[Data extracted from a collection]
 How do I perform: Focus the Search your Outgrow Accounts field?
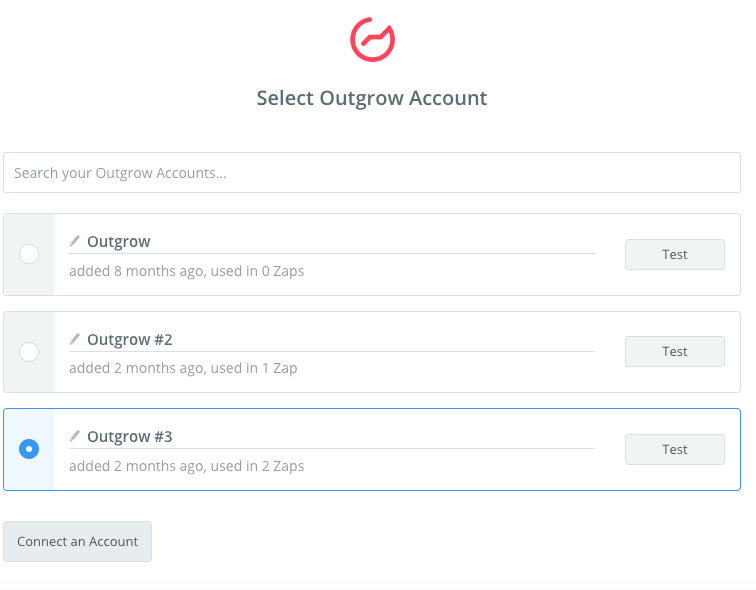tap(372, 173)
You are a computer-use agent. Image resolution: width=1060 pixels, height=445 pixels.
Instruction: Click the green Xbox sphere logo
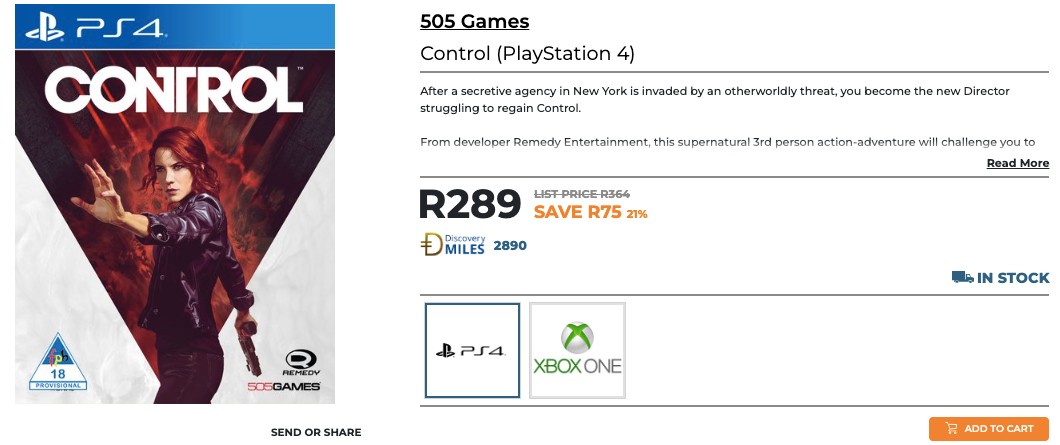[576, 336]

= Assigned task =
Your task is a word-for-word transcription of the entries, leaving out all pictures.

= Exercise solution =
 How do I perform: Focus the Search your Outgrow Accounts field?
tap(372, 173)
You are a computer-use agent. Image resolution: width=1060 pixels, height=445 pixels.
Instruction: Click the green Xbox sphere logo
[576, 336]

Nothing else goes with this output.